* [Page extract]:

Re: Longest Repeated Substring (#153)

jameskelly · January 21, 2008, 11:38pm

My solution finds substrings of length n, groups the identical ones
together in a hash of their starting indices, prunes out cases where two
of the “repeated” substring overlap each other, and then looks in the
same places for substrings of length n+1.

The aggressive pruning does, however, cause it to fail in the case where
a substring that overlaps at one length does not overlap at a higher
length. For example, take the string “aaaaaa”. The substring “aa” exists
at indicies [0,1,2,3,4]. My program will prune that down to [0,2,4]. It
will then record the substring of length 3 that starts at each of
[0,2,4], prune out the ones that start at 2 (overlaps with the one
startign at 0) and 4 (goes out of bounds), leaving only an unrepeated
substring, and would thus fall back and print “aa,” even though the
correct answer is “aaa,” because the index of 3 had already been pruned.

On the other hand, the aggressive pruning does make my program somewhat
fast. It takes about 45s on Also Sprach Zarathustra.

text = ARGF.read

substr_locs = {}

text.split(//).each_with_index do |c,idx|
if substr_locs[c]
substr_locs[c] << idx
else
substr_locs[c] = [idx]
end
end

substr_locs.each_pair do |substr,locs|
substr_locs.delete(substr) if locs.length == 1
end

len = 1
done = false
until done
len += 1
new_substr_locs = {}
substr_locs.each_pair do |substr,locs|
locs.each do |idx|
s = text[idx,len]
next if idx+len>text.length
if new_substr_locs[s]
new_substr_locs[s] << idx
else
new_substr_locs[s] = [idx]
end
end
end
##Must reduce for the case where a substring overlaps itself
new_substr_locs.each_key do |s|
locs = new_substr_locs[s]
idx = 1
while idx < locs.length
if locs[idx]-locs[idx-1] < len
locs.delete_at(idx)
else
idx += 1
end
end
new_substr_locs.delete(s) if locs.length == 1
end
unless new_substr_locs.keys.empty?

* [Problem description]: Can you print the forum reply on the longest repeated substring between "My solution finds" and "of length n+1.", inclusive?

* [Stored data entries]:
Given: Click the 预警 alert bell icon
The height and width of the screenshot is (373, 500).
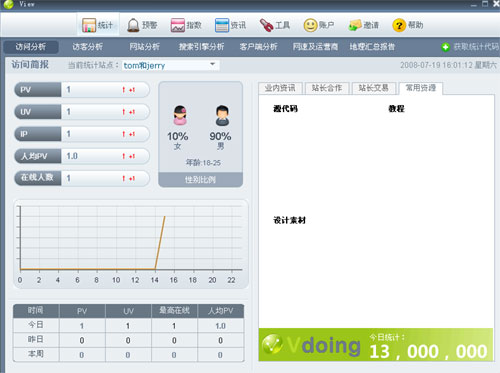Looking at the screenshot, I should pos(133,25).
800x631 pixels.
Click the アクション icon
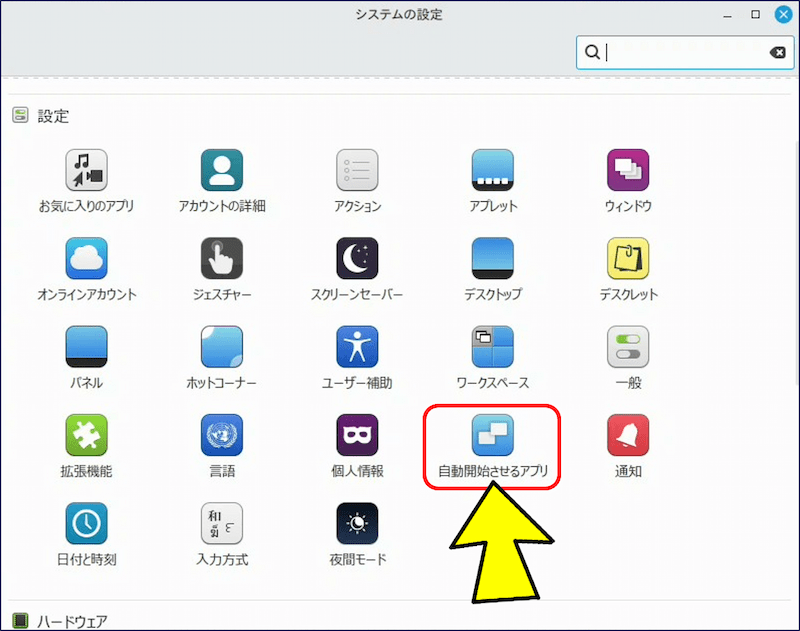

* [Finished task]:
My solution finds substrings of length n, groups the identical ones
together in a hash of their starting indices, prunes out cases where two
of the “repeated” substring overlap each other, and then looks in the
same places for substrings of length n+1.